Going to a K-12 school is an interesting experience. It is a strange environment that produces situations like third graders passing through a busy hallway, designated for high school seniors, on their way to recess. The section of the building reserved for junior high students was a little more secluded. Most of the older kids were strangers to me. My brother and his friends were all juniors, but they mostly ignored me if I passed them in the hallway. My brother was more popular than I was. So much, that most of the high school barely knew I existed. One day, during volleyball practice, I noticed two older boys hanging around. One of them, a boy with dark eyes and blonde buzz cut, kept staring at me. Him and his friend kept whispering back and forth, occasionally pointing at me and the other girls. My mind directly went to the fact that I wasn’t very athletic and he was probably trying to figure out how I made the team. They were certainly mocking me and I their presence distracted me. Eventually they left and I quickly forgot about them as I tried to focus on not sucking at volleyball.
“Tim Stockton* just winked at you!” Cas* giggled. It was a couple of days later and we were in the library doing research for history class. At the same time, a class of freshmen students was studying in the same area. That day, I learned that the mysterious boy’s name was Tim Stockton from my friend who just about everyone in our small school. I had caught him staring again and was trying my best to ignore it. My friend Cas noticed and decided to make fun of me for it. “He must totally like you!” she chuckled, as I tried to cover her mouth. She was not following the strict rules of the library, practically shouting for all to hear. Cas was dead wrong. There was no way that Tim liked me. Even if he did, I wasn’t so sure that I liked him. I barely knew who the kid was.

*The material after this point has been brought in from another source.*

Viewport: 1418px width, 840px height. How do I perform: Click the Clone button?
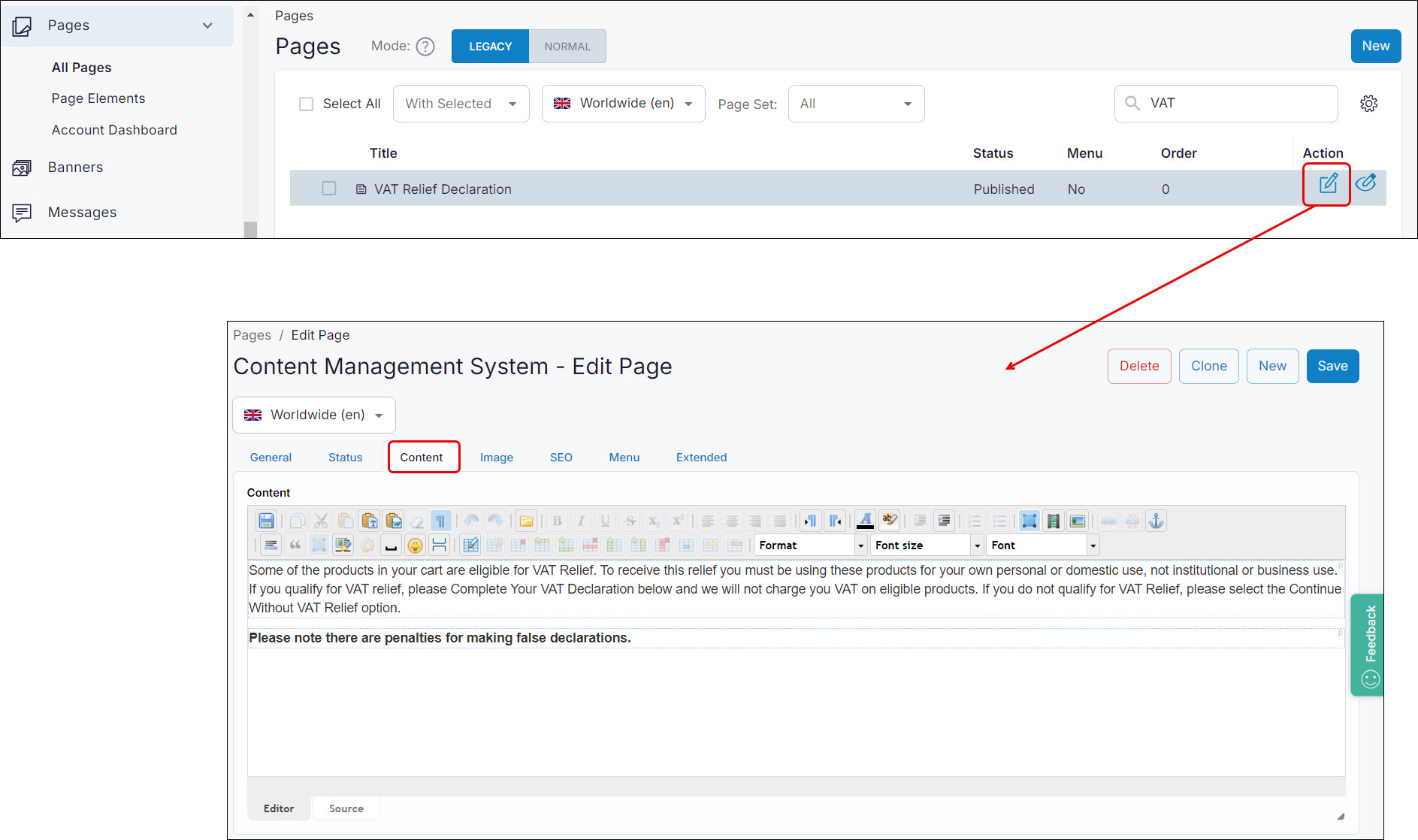[x=1208, y=366]
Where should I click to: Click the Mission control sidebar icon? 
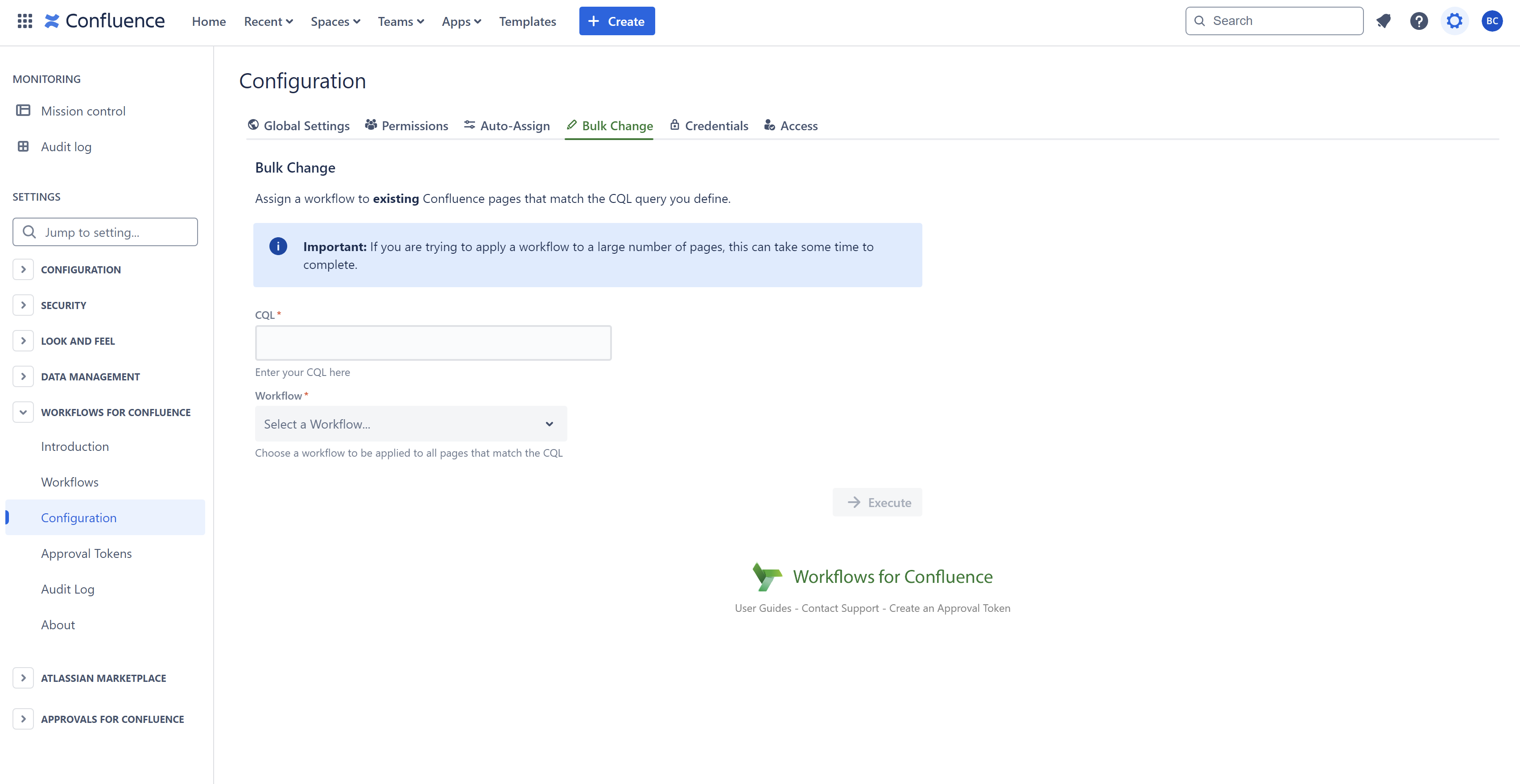tap(23, 110)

After school, Tim and his friend Bobby were back spectating the eighth grade girl’s volleyball practice. Every time I briefly glanced over at his direction, he greeted me with a wide, goofy smile. It made my stomach turn. Ok, maybe he did have a crush on me OR he was playing some sort of joke. I was just some random homely looking girl that he wanted to pull a prank on. Yeah, that seemed more reasonable. After practice, Cas and I waited in front of the school for our parents when Tim and Bobby walked by. “I just wanted to tell you, you are the most gorgeous girl I have ever seen!” Tim shouted in front of half my volleyball team. My face turned bright red. This amount of attention was too much. Instead of ignoring it, I giggled. I couldn’t stop giggling and couldn’t form a response back. The only thing I could think to do was turn around and face the brick wall I had been leaning on. Both the guys chuckled as they walked past. I stood frozen there for what seemed like hours before my dad’s car pulled up to save me. Cas and the rest of girls couldn’t hold in their laughter. I hopped into my dad’s car quickly realizing that if my parents let me, I would never go to school again.

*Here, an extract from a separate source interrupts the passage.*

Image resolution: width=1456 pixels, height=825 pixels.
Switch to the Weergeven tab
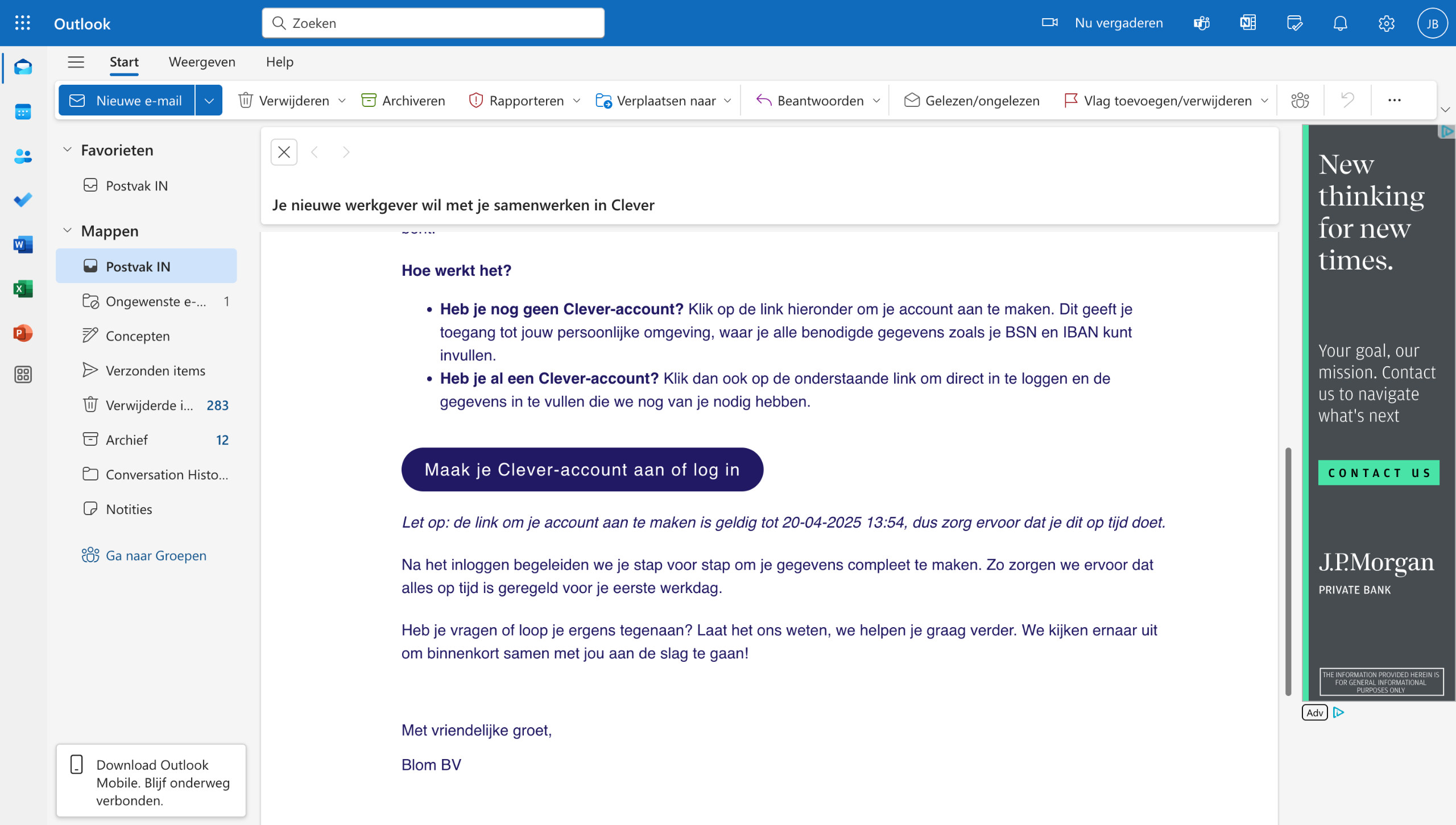coord(202,62)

The next few days, I saw Tim everywhere, he would smile or say something about how gorgeous I was. My reaction would always be turning bright red. From my response, Tim must have thought I liked the attention. In reality, I hated it. I just wanted it to stop. If it wasn’t Tim turning me bright red, my friends would, by poking fun at how I was too shy to talk to boys. Like they were any better. Eventually I got so sick of all of it that I avoided him, bracing every corner of the school as if I was stealthy ninja trying not be detected. When that didn’t work, I would just completely pretend like he wasn’t there. At times I felt bad, but at the same, it seemed like he enjoyed embarrassing me.

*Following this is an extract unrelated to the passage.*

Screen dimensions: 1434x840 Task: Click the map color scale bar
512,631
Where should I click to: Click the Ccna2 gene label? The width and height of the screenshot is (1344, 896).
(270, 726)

Over time, Tim Stockton was no longer a problem. I gladly returned to being that invisible girl that boys seemed to ignore. My friends never got why I didn’t just accept his praise because, to them, it could have lead to more. Well, frankly, I didn’t want to be the girlfriend of a guy who gets off tormented girls into liking him. I never really knew why he stopped seeking me out. Maybe he finally got the message that I didn’t like him. Maybe he found some other girl to stalk. Or, Maybe he found out that I was the little sister of a very large and intimidating junior guy with angry issues.
Finally saying “Hi” to my brother in the crowded hallway, while Tim watched nearby, was a great plan.